- **Problem description**
Take each line of the records below that contains the string "computer" and copy it.

- **Data for this task**

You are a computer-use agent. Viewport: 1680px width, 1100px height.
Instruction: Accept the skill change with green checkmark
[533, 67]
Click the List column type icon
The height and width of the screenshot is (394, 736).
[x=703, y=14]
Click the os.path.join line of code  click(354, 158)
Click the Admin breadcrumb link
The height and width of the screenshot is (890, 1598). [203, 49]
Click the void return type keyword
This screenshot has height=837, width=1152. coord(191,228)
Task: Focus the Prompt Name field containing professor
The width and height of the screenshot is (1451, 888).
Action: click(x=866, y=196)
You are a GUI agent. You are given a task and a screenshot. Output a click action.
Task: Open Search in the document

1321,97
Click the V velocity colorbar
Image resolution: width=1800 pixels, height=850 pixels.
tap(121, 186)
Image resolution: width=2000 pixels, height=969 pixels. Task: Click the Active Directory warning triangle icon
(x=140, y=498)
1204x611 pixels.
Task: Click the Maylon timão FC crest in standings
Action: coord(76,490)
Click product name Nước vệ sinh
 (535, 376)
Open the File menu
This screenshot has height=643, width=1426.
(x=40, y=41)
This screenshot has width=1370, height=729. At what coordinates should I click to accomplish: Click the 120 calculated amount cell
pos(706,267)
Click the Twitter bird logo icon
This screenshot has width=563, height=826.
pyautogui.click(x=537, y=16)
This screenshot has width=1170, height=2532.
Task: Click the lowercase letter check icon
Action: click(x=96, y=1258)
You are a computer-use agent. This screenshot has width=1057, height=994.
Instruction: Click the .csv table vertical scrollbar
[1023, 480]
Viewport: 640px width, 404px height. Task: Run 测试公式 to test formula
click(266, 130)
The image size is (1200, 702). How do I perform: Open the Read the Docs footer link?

- **Your response**
You are a computer-use agent. Viewport: 1680px width, 1100px height.
You are a computer-use agent. This screenshot has width=1057, height=994.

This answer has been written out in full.